Para la familia Argañaraz - Braga, la justicia se hace muy lenta. A ocho meses del fallecimiento de su hijo Lucas, Marta marchó por tercera vez el miércoles a la noche por las calles de la ciudad, acompañada por más de 100 vecinos, para reclamar justicia.
En junio de 2015 Marta debía dar a luz a su hijo y, por la falta de anestesistas en el hospital Joaquín Castellanos, fue derivada a Salta para ser sometida a una cesárea. El bebé no resistió el viaje y falleció.
La familia y los vecinos piden la renuncia del actual gerente del hospital, Jorge Barni. "Pasaron 20 días desde la reunión que mantuvimos con diputados y concejales, y no pasa nada.

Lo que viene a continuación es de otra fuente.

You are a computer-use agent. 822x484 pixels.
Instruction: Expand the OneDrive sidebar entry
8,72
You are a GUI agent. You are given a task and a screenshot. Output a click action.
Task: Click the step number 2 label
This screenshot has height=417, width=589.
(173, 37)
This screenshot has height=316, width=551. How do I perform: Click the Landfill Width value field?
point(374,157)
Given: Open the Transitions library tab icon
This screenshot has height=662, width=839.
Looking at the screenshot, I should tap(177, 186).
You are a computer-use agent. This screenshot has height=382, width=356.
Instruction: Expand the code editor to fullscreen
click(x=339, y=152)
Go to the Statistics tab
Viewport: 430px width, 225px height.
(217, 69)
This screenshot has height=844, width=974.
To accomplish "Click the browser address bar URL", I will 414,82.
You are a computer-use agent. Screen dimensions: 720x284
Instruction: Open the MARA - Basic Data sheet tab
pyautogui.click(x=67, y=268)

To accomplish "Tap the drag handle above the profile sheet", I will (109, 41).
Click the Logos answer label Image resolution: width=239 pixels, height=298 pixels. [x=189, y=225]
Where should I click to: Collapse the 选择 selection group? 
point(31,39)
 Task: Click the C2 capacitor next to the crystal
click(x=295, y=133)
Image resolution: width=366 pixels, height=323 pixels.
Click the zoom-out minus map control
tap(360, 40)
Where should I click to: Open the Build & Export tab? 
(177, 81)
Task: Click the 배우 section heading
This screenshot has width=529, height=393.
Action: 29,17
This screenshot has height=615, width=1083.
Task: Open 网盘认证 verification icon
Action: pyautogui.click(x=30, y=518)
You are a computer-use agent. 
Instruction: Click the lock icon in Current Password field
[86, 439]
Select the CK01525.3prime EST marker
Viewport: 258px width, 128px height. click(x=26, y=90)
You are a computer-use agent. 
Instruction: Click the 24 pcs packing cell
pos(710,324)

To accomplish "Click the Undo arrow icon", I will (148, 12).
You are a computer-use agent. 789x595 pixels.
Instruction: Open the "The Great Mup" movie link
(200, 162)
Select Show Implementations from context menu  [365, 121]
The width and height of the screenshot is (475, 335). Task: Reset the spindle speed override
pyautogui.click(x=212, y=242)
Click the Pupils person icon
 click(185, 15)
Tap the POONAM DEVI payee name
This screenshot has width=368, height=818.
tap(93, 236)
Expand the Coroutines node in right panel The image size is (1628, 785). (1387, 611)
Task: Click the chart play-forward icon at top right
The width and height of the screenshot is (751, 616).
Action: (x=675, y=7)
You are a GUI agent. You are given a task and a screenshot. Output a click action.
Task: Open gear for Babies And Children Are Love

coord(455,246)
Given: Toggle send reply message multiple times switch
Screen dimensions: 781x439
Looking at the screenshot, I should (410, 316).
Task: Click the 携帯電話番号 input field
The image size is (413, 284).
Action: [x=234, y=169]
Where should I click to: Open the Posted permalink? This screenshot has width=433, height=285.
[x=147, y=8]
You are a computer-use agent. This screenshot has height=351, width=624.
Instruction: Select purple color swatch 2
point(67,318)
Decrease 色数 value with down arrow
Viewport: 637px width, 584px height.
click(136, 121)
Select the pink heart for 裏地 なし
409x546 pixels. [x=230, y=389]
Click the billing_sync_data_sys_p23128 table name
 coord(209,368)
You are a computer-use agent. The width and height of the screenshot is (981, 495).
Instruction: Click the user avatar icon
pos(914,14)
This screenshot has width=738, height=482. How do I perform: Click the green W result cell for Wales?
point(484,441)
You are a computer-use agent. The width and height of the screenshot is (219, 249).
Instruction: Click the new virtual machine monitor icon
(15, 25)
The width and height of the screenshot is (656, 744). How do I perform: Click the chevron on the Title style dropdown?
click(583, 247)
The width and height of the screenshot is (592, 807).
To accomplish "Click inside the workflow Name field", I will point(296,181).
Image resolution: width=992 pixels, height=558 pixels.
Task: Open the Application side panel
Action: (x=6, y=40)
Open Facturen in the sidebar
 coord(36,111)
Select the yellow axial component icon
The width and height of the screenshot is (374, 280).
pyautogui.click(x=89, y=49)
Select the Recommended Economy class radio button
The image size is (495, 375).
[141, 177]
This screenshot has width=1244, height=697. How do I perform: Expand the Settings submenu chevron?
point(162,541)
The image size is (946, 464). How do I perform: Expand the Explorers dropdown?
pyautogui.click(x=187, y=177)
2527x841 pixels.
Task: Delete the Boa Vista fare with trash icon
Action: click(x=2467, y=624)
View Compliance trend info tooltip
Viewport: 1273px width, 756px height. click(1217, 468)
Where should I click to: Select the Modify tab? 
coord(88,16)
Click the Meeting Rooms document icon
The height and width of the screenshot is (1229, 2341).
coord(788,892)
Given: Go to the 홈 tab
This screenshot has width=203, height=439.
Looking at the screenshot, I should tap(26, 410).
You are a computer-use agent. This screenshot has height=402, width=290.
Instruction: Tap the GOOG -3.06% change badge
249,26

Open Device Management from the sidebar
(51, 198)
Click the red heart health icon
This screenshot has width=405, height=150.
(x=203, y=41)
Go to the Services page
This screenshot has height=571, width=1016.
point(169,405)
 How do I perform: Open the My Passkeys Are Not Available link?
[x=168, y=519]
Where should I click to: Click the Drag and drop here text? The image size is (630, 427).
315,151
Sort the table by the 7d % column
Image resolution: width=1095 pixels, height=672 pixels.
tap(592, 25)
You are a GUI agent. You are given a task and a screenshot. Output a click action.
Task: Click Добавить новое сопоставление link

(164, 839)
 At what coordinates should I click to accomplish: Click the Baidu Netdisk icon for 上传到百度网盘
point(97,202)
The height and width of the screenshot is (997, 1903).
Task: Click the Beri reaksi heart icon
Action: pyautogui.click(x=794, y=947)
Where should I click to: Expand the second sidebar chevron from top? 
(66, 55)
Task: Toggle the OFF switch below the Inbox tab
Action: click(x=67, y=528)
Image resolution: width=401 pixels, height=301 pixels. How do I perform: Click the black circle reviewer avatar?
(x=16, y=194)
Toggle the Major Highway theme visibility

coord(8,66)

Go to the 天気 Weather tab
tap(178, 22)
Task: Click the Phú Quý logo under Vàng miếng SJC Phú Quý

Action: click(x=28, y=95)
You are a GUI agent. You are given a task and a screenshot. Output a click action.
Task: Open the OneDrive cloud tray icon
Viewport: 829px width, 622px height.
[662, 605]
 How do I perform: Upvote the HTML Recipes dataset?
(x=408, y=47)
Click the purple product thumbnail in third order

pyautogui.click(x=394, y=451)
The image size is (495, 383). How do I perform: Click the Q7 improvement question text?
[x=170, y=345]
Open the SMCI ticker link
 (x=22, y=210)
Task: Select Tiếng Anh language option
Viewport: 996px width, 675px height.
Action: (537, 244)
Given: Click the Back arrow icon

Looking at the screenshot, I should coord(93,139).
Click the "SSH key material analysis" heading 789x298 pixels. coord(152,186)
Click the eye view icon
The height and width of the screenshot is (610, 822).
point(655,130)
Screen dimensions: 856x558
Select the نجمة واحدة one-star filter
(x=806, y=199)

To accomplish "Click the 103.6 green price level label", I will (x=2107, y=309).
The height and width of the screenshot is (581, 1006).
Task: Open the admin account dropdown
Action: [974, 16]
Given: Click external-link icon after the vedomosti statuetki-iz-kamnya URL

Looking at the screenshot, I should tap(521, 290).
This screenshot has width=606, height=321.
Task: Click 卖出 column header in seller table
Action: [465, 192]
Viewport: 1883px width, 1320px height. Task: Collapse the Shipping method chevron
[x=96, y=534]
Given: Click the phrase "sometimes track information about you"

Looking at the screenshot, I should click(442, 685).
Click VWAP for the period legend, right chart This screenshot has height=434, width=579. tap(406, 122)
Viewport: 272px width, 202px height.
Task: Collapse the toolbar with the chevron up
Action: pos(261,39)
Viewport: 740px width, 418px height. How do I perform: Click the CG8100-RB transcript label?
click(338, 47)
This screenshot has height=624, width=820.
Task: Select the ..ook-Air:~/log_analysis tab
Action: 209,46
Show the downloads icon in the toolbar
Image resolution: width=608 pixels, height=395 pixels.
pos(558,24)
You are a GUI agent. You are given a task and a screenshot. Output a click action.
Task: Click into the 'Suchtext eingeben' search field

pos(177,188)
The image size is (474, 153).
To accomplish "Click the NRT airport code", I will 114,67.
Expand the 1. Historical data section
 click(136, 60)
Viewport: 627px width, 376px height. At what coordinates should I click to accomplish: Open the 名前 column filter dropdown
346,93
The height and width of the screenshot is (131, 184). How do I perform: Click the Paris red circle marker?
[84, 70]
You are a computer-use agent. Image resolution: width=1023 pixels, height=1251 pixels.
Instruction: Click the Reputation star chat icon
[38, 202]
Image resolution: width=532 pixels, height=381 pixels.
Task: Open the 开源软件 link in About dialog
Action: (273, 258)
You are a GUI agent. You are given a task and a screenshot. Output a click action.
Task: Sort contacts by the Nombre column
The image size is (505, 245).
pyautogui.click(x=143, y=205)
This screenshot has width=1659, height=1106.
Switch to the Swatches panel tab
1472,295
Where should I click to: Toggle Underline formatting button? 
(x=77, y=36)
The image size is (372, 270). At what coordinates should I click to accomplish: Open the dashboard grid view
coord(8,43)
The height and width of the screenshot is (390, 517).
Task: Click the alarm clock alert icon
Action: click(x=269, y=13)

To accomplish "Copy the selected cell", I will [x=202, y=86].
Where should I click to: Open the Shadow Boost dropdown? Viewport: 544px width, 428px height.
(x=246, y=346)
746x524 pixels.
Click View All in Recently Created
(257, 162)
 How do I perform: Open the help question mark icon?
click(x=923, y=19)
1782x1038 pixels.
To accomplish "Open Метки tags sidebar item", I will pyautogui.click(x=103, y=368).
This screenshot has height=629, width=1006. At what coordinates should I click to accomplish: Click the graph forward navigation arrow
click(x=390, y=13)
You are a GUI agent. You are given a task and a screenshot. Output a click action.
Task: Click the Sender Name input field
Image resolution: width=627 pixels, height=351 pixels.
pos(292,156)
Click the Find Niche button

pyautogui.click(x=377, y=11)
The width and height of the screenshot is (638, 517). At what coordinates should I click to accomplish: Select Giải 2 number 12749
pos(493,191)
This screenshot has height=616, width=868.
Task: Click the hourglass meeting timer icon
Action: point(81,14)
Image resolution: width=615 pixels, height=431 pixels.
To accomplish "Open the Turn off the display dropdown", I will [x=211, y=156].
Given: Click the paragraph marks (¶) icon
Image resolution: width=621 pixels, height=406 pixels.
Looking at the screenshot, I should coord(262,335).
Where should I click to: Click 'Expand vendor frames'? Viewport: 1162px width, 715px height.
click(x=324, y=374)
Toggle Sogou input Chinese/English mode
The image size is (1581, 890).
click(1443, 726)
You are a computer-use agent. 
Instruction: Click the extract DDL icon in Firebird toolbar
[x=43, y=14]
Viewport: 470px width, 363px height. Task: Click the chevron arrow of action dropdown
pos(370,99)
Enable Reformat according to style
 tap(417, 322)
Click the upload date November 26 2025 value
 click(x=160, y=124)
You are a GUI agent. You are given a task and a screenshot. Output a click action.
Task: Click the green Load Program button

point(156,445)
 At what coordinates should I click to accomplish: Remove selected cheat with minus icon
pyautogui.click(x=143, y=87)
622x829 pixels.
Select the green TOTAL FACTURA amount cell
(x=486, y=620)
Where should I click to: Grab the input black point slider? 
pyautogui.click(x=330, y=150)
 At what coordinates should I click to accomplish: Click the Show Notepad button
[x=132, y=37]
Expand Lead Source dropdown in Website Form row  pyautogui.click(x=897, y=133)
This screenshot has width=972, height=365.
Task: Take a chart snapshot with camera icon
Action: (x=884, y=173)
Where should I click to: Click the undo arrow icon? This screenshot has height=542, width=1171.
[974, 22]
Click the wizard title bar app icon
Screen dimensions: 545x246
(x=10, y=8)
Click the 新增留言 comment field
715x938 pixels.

Pensamos que esta ver seríamos escuchados gracias al aporte de varios vecinos, que vivieron situaciones similares en el hospital", dijo Ángel Teseira, tío de Marta.
El hombre agregó: "Pareciera que se está protegiendo a la gente involucrada en esto, ya que ante un hecho tan grave como lo que nos pasó no se tomaron medidas al respecto".
Los vecinos no solo piden justicia por Lucas. También exigen que la Provincia solucione las constantes falencias en el funcionamiento del hospital local que padece la gente.
Falta de profesionales en las guardias y de especialistas son una de las principales quejas.
"Los vecinos no merecen vivir situaciones como ésta en un hospital de la talla del Joaquín Castellanos", señaló el concejal Francisco Nieva, quien junto al edil Mario Abraham acompañaron a los vecinos en la marcha.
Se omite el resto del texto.